Idra Novey’s first collection in a decade, since Patricia Smith chose Exit, Civilian for the National Poetry Series, brings a lyric intimacy to the extremes of our era. The poems juxtapose sweltering days raising children in a city with moments from a rural childhood roaming free in the woods, providing a bridge between those often polarized realities. Novey’s spare, contemporary fables move across the Americas, from a woman housesitting in central Chile, surrounded by encroaching fires, to a man in New York about to give birth to a panda. Other poems return to the Allegheny Highlands of Appalachia, where Novey revisits the roads and creeks of her childhood: “Maybe we knew we only appeared/to be floating, but soon and wholly/we’d go under.” Like Lydia Davis and Anne Carson, Novey draws from the well of her work translating myriad authors, from Brazilian writer Clarice Lispector to Iranian poet Garous Abdolmalekian, and from her own award-winning novels. These are deeply lived poems, evoking both a singular life and the shared urgencies of our time, a collection of great inventiveness and wit, conjuring our “bit part in the history of the future.”
Praise for Soon & Wholly:
“I was nowhere I had ever before been, reading Idra Novey’s remarkable third collection, Soon and Wholly, though a world I recognized was everywhere in its pages. Here, ekphrasis, epistolary, and lyric sequence masterfully trace, over hours and months, the daily textures of experience—”the particles of our lives”—where “meaning is a hunger” we do not expect to sate. With a poet’s restraint, a translator’s discernment, and a novelist’s devotion, Novey has gifted us a book of formidable intelligence, humor, grief, artistic kinship, and unfettered imagination that is uniquely and wholly hers. Read it right away.”

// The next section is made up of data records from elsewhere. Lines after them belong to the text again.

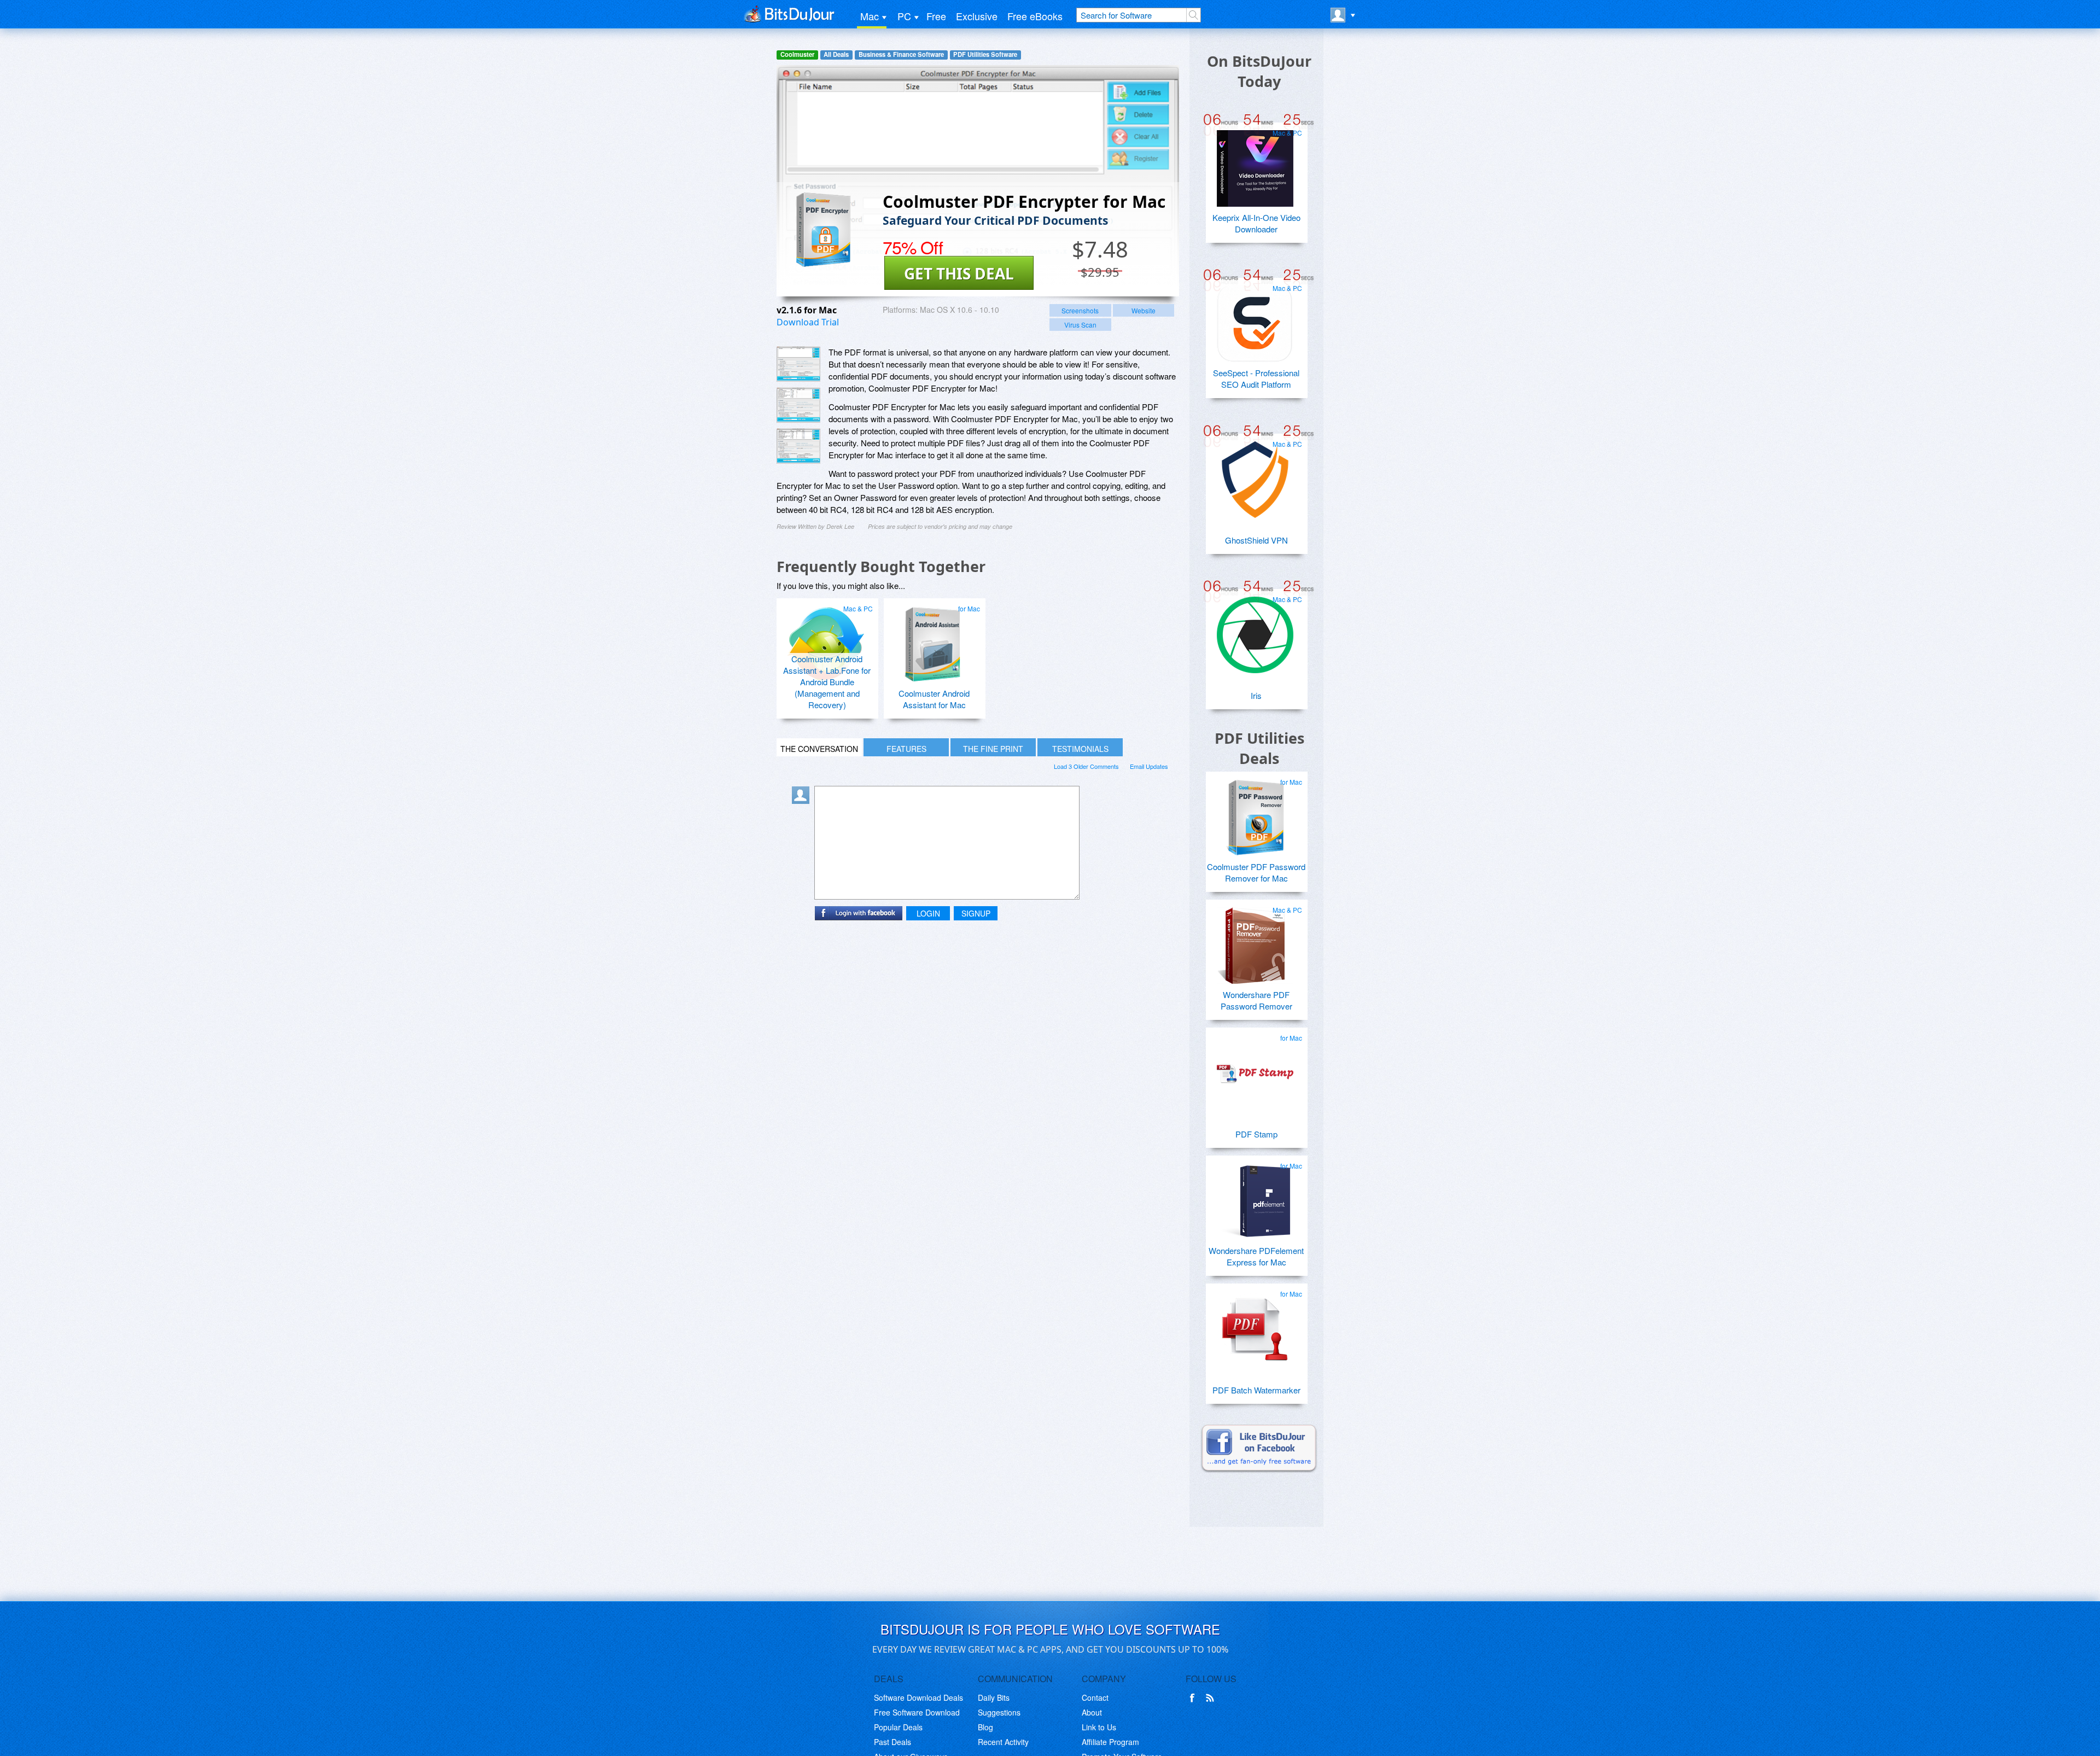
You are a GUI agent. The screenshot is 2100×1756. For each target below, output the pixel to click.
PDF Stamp (1256, 1134)
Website (1143, 310)
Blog (985, 1727)
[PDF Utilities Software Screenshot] (798, 405)
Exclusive (977, 16)
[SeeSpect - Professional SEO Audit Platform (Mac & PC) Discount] (1255, 319)
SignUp (975, 913)
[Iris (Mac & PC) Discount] (1255, 631)
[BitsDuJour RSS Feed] (1212, 1698)
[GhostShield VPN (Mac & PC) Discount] (1255, 475)
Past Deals (892, 1741)
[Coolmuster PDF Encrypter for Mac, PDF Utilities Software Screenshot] (798, 446)
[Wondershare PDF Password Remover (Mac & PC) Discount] (1255, 941)
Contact (1095, 1697)
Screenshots (1080, 310)
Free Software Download (917, 1712)
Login (928, 913)
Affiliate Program (1110, 1741)
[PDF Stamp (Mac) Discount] (1255, 1069)
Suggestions (999, 1712)
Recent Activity (1003, 1741)
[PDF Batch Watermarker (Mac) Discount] (1255, 1325)
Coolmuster (797, 54)
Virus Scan (1080, 324)
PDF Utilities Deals (1259, 748)
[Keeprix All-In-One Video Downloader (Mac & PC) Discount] (1255, 164)
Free (936, 16)
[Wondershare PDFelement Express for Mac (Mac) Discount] (1255, 1197)
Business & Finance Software (901, 54)
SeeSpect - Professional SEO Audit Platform (1256, 378)
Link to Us (1099, 1727)
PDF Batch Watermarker (1256, 1390)
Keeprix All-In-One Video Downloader (1256, 223)
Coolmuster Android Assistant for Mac (934, 698)
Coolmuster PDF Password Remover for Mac (1256, 872)
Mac (869, 16)
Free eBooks (1035, 16)
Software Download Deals (918, 1697)
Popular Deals (898, 1727)
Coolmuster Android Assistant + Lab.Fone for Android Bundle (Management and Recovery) (827, 681)
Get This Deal (959, 273)
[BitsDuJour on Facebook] (1194, 1698)
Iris (1256, 695)
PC (904, 16)
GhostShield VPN (1256, 540)
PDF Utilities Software (985, 54)
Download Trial (808, 322)
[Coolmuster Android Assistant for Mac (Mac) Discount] (933, 640)
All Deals (836, 54)
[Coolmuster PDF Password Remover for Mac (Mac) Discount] (1255, 813)
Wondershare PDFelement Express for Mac (1256, 1256)
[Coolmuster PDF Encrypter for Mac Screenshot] (798, 364)
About (1092, 1712)
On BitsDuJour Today (1259, 71)
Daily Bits (994, 1697)
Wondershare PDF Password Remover (1256, 1000)
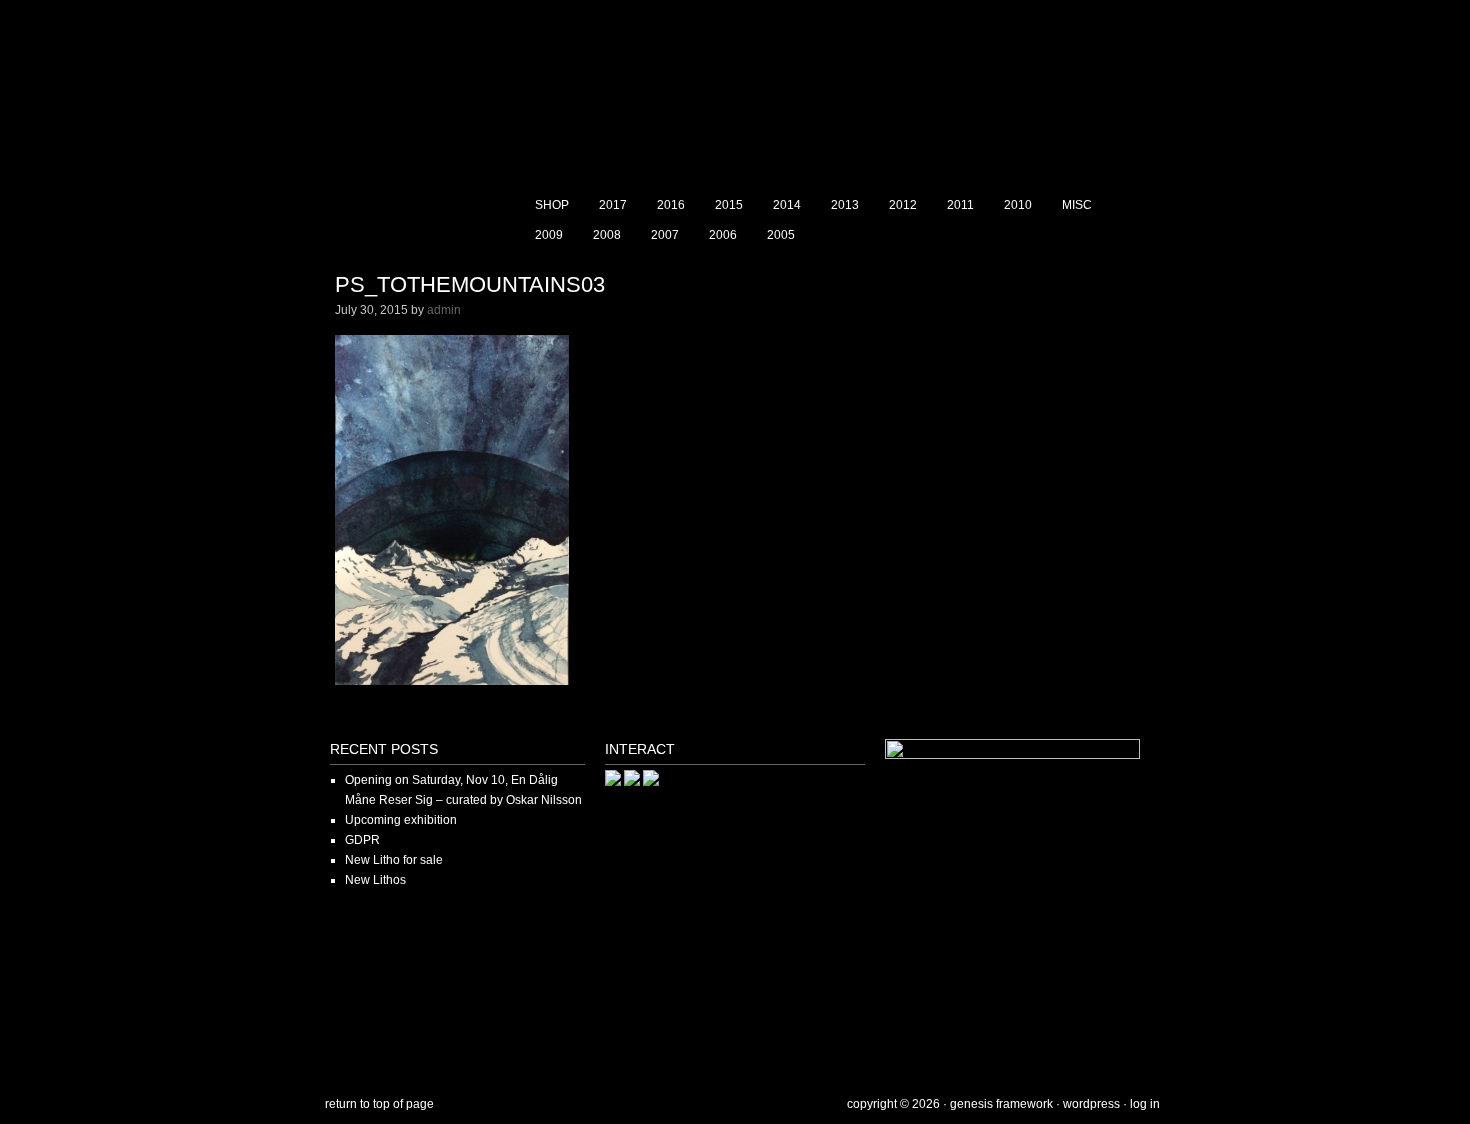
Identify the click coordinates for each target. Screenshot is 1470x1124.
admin (444, 310)
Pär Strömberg (735, 95)
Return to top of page (379, 1104)
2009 (549, 235)
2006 (723, 235)
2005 (781, 235)
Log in (1145, 1104)
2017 (613, 205)
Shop (552, 205)
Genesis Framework (1001, 1104)
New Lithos (375, 880)
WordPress (1091, 1104)
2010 (1018, 205)
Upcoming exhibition (401, 820)
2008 (607, 235)
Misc (1077, 205)
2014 (787, 205)
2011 (960, 205)
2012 (903, 205)
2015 (729, 205)
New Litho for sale (394, 860)
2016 (671, 205)
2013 (845, 205)
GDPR (362, 840)
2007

~Charif Shanahan, author of Trace Evidence
“With Soon and Wholly, Idra Novey turns the familiar inside out and dwells in the strangeness of the world. Bearing the spoils from her travails as translator and novelist, she returns to her native genre of poetry to regale us with wit, wisdom and an open heart tempered by the itinerant work of her imagination. This collection is more home than homecoming. From one poem to the next, she’s off again, sweeping us in the updraft of her flight, taking our breath away.”
~Gregory Pardlo, author of Digest
“In these marvellous poems, the poet’s perception is the keenest of instruments, revealing a gorgeously unexpected cross-section of experience. We perceive – as in Novey’s resonant duets with artist Erica Baum’s collages — the close-packed layers of parenthood and politics and ecology and fear and language and grief and tenderness. A poet of lapidary gifts, Idra Novey lays bare the startling juxtapositions and poignant adhesions that lie hidden under the skin of dailiness. These poems are effortlessly original and utterly indispensable.”